Releasing the Styrofoam tabs on the box sprang the lid up with a puff of steam. Inside rested a fluffy heap of scrambled eggs in—no, wait, this was a Denver skillet scrambler with veggies and bits of ham and crispy bacon. Minus the cheese, she noted, as she poked the tines of a plastic fork into the pale yellow mounds. So thoughtful. Her stomach couldn’t take dairy—it was nice of him to remember even when she often didn’t.
“You’re seriously the best friend a person could have,” she said through a mouthful of eggs which tasted like heaven.
“Aww, you’re also so cute and tender when you’re eating.” He looked around at the buildings, a crease appearing between his eyebrows. “Huh. I think Benjamin, Sr. is a trustee at this fine establishment.” Benjy’s father was some kind of bigwig, but not in his life anymore—a convoluted and frustrating mess of a situation. No doubt, his father’s style of on-again, off-again parenting had had a big impact on Benjy’s personal development—in particular, his inability to hold a steady job and his stubborn insistence on not giving a crap about it.
“I’ll pay for your cab home.” She owed him big-time after this. He was worth his weight in gold. No, more than that—he was on the thin side.
“Kinda got that covered,” he said with a tip of his head toward the other side of the Green Giant.

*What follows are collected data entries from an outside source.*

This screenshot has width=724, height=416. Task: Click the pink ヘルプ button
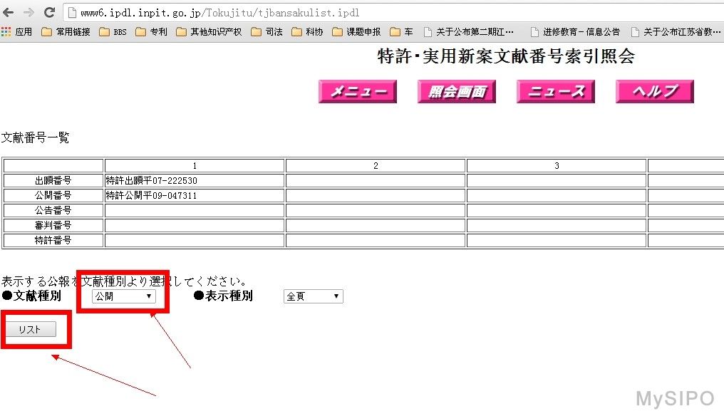tap(654, 92)
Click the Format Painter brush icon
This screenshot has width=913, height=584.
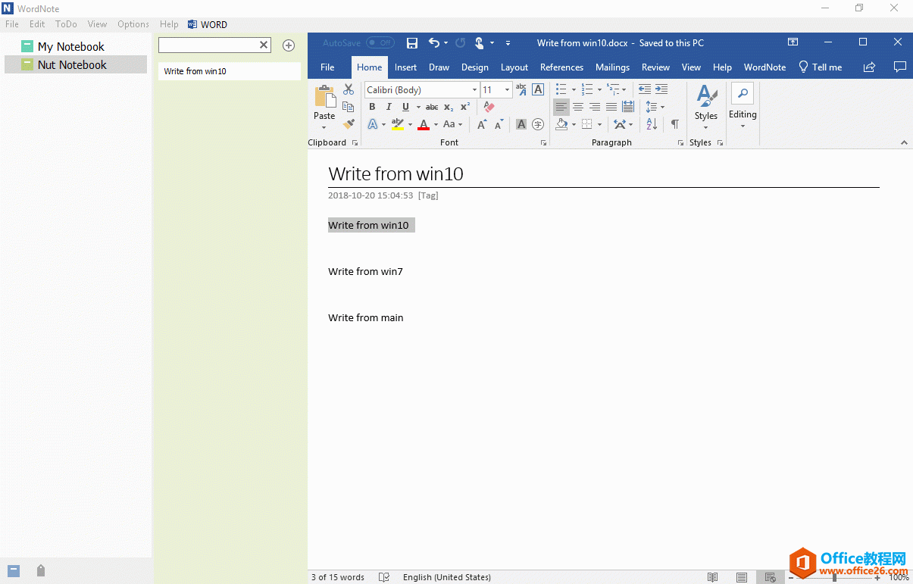click(x=349, y=124)
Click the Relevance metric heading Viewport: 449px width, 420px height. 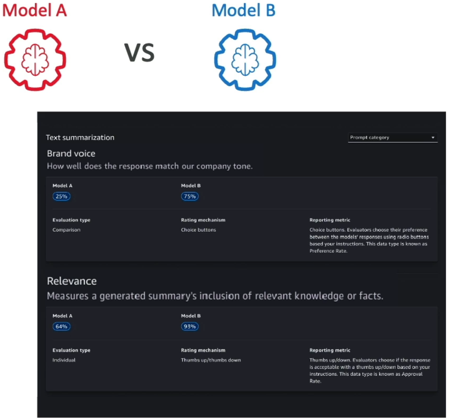point(72,281)
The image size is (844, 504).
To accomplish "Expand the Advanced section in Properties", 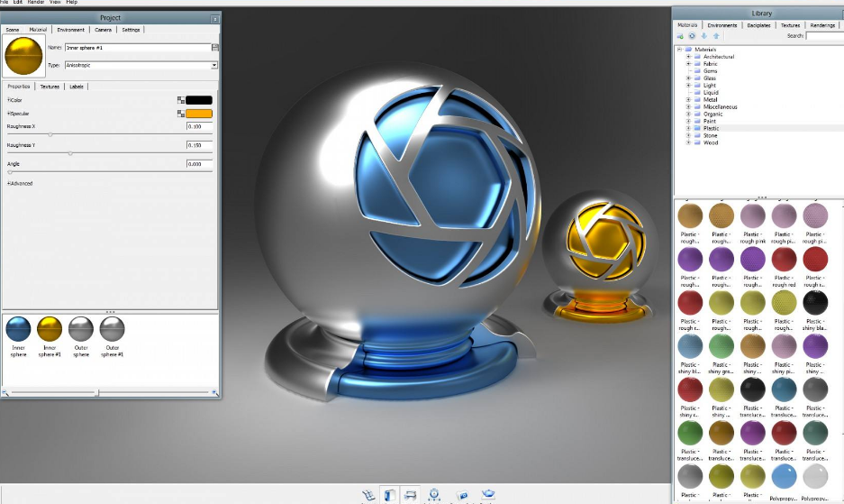I will click(x=20, y=183).
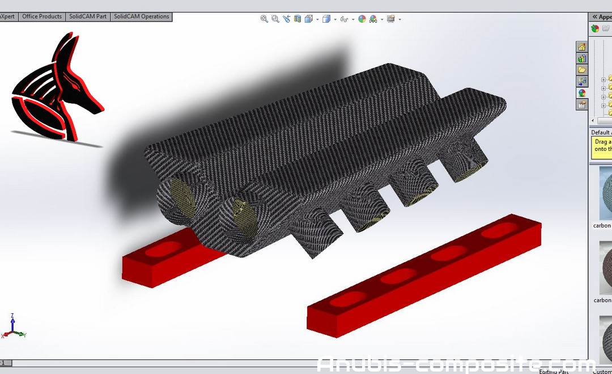The image size is (612, 374).
Task: Open the Design Library tab icon
Action: 581,58
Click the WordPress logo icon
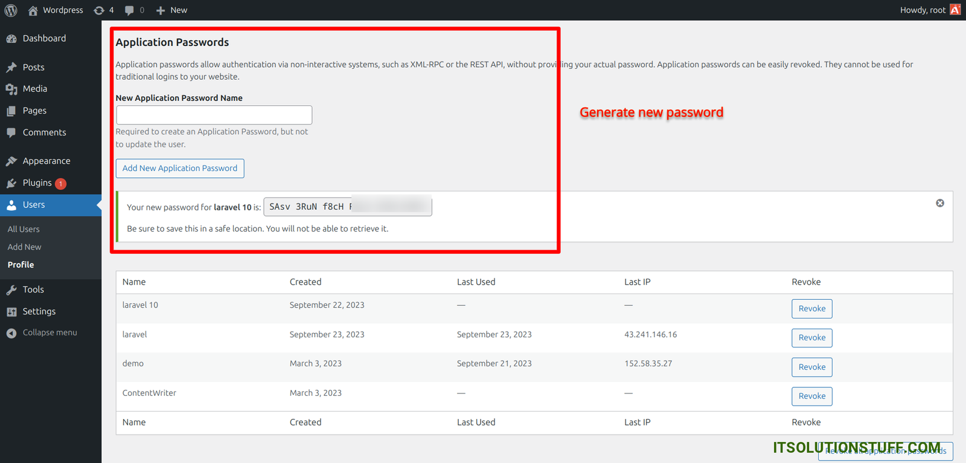Screen dimensions: 966x463 pyautogui.click(x=11, y=10)
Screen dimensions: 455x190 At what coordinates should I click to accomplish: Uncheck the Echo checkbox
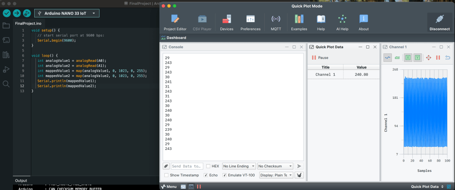tap(205, 175)
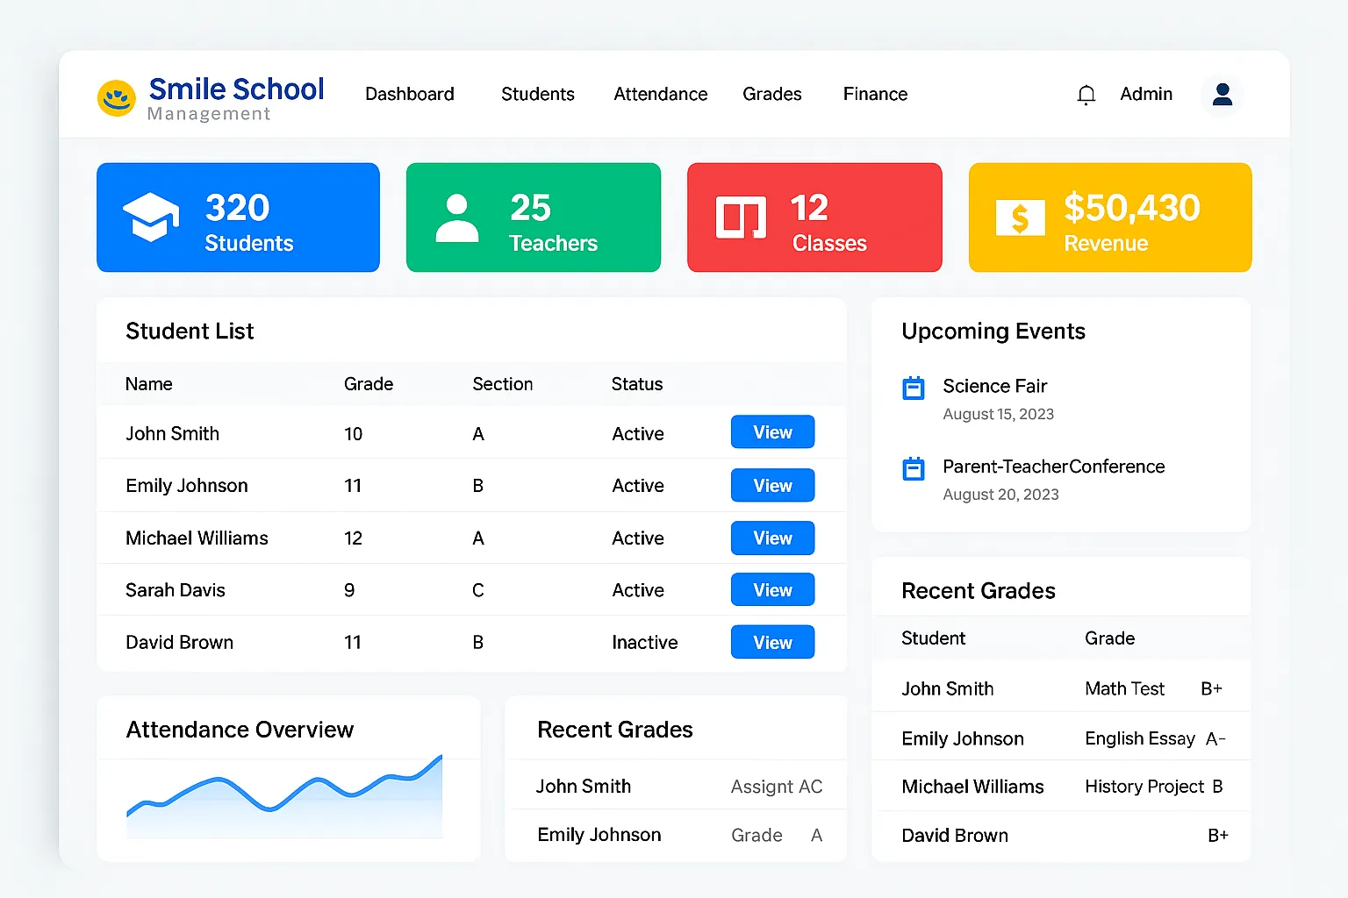
Task: View John Smith's student record
Action: point(772,432)
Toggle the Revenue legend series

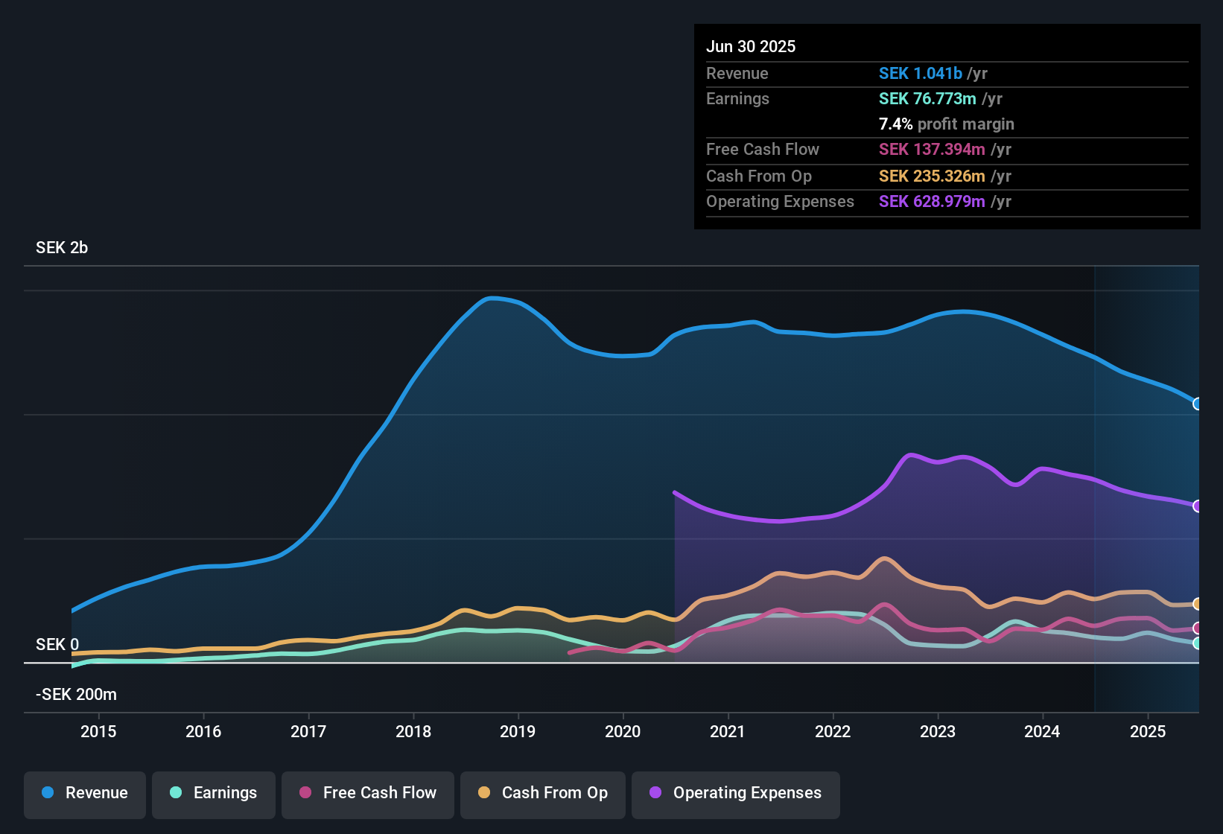pyautogui.click(x=85, y=793)
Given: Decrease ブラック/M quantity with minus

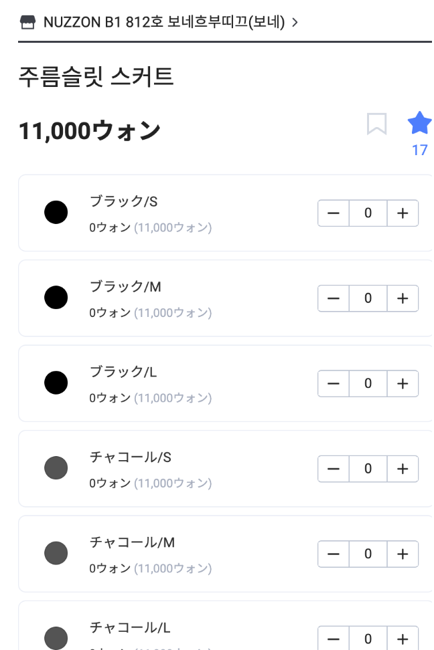Looking at the screenshot, I should (334, 298).
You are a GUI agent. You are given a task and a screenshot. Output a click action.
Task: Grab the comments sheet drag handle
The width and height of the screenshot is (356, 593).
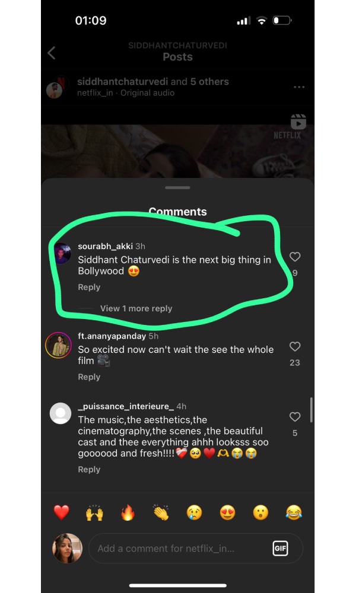click(x=177, y=188)
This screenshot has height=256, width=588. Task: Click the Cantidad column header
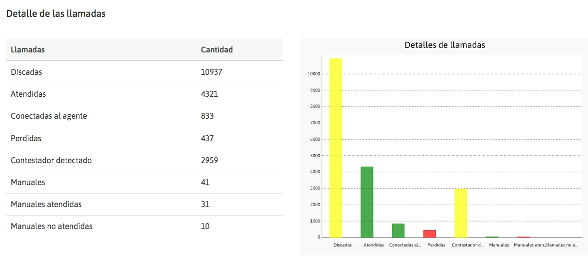click(217, 49)
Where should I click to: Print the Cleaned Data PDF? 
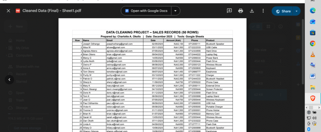coord(241,11)
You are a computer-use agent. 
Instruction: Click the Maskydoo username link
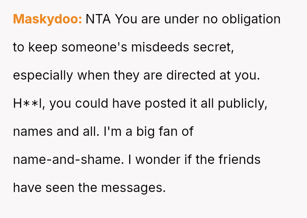(x=47, y=19)
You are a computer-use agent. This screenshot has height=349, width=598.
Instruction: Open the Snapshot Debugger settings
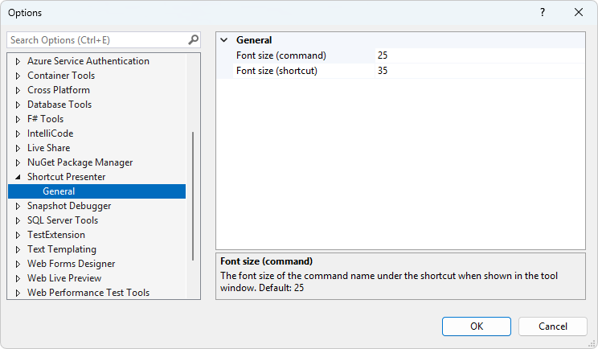pos(69,206)
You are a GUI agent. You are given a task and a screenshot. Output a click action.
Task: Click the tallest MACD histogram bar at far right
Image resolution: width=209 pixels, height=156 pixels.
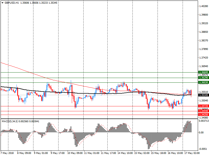[x=188, y=127]
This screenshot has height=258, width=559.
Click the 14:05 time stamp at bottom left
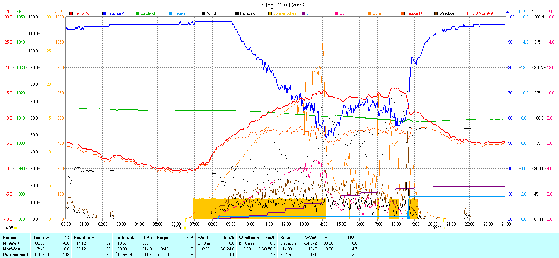click(8, 228)
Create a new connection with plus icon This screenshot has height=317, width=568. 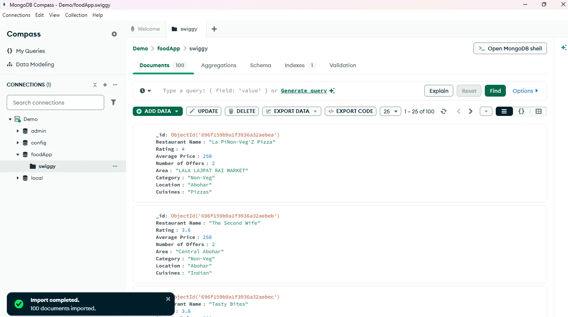coord(105,85)
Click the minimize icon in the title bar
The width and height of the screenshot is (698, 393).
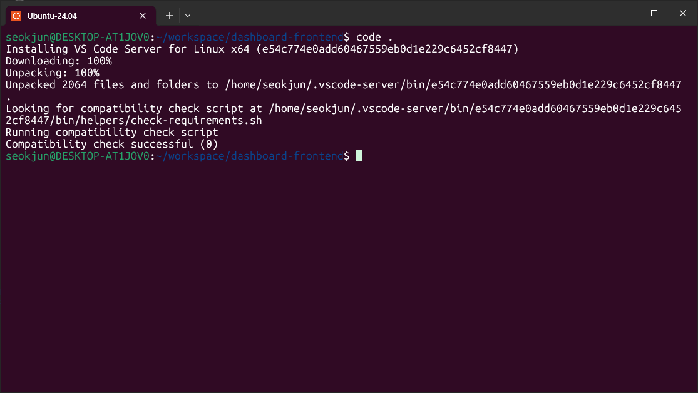click(625, 13)
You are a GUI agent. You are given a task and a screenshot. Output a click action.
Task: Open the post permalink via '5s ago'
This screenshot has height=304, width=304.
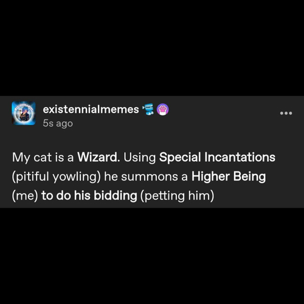[x=58, y=123]
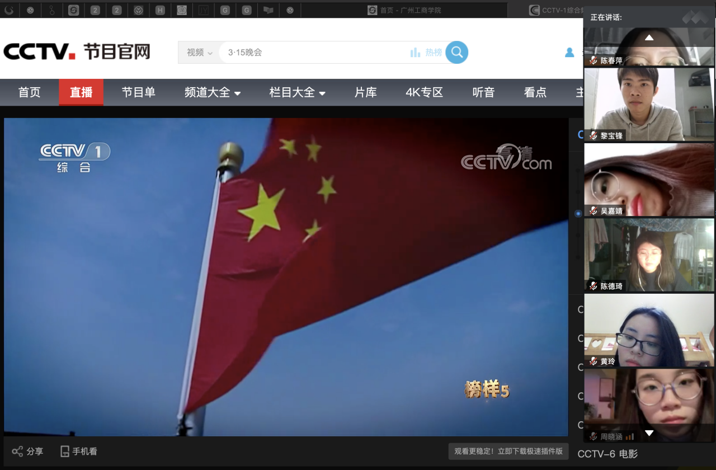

Eclipsed by her car’s massive front wings that stretched about a mile long was Drew’s Jeep. In truth, she’d been utterly distracted by the food, which she stopped chewing—though she didn’t put down the container.
“What? Where is he?” The driver’s seat was empty. She spun around looking for her boyfriend—the word still made her want to giggle like an eighth grader.
“He went into the cafeteria to find fresh coffee.” Benjy pointed in the direction of the student center.
“Oh gawd. I should have warned him. The food here could kill a man.” When Benjy laughed, she added, “Literally. This week a man almost died from eating on campus.” Her friend went silent. She sat next to him on the hood of her car—the beast of a machine easily could have hosted a picnic blanket on its hood.